I went in and found Vivian sitting in a green painted bamboo chair, parked nearby was her wheel chair.
I sat beside her asking how she felt. “I’m okay now,” she answered with a gentle smile. Her sister Cecile sat nearby; they had just met after 15 years. They met as strangers, no hugs or recognition. “Faces change after 15 years,” she says.
Vivian was calm and at peace after Manila-based Australian Consul General Frank Evatt had reassured her everything would be done to help her be reunited with her family and medical assistance would be shouldered by the Australian Government. “They got the message” she said later, with a smile.
Father Michael Duffin, the hospice chaplain came over with Frank Evatt. The Consul said all would be done for her, the embassy would pay the medical costs and social welfare will be provided.
“Could I then live in a nursing home?” she asked. The Consul replied, “It would be assessed in the long term to look after you in the future.”

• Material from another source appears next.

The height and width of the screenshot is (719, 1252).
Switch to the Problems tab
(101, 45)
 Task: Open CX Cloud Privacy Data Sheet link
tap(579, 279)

Vivian then asked, “Can I see my son?” The Consul replied, “If it’s an Australian in need, it’s normal to give assistance. We will help achieve what is best. The role is to get social services to pay for it in the end, and get back to normal. You will get what are your wishes.”
“Thank you, so much”, Vivian said.
The Consul expressed concern about the media: “When I go, say what you want to say even if critical. You are not advised to leave this present place. The Prime Minister made a public apology and accepted responsibility.”
Australian born Father Michael Duffin said, “Vivian never had hard feelings” He turned to Vivian saying, “you should be happy now”.
Perhaps he regretted the long years of unhappiness that Vivian had suffered missing her family and wished that he had pursued enquires into the identity of the English speaking mystery woman from Australia that he met during his visits to the hospice as chaplain.
When asked a while later by a journalist if she had hard feelings to the Australian authorities for what they had done to her, Vivian said, “I did not see it wrong at that time.”
The wrongful deportation of a Filipina who is an Australian citizen is a serious embarrassment to the Australian government, which has introduced a zero tolerance policy. Filipinos in Australia have condemned the treatment of Vivian as racist and discriminatory. They have challenged the mailed fist policy of immigration that has jailed migrants who have valid visas. Vivian’s sister said, “If she was white they would never have deported her immediately, there was some kind of racial discrimination.” There is a widespread concern that there may be many similar secret deportations unknown to the public or even the families and friends of the deportees.
When I asked the children at the Preda Home what they felt now that Vivian is going home, Beth said it all, “She is going to be with her children, I am so happy for them, if only we had parents who care for us we could be happy too.”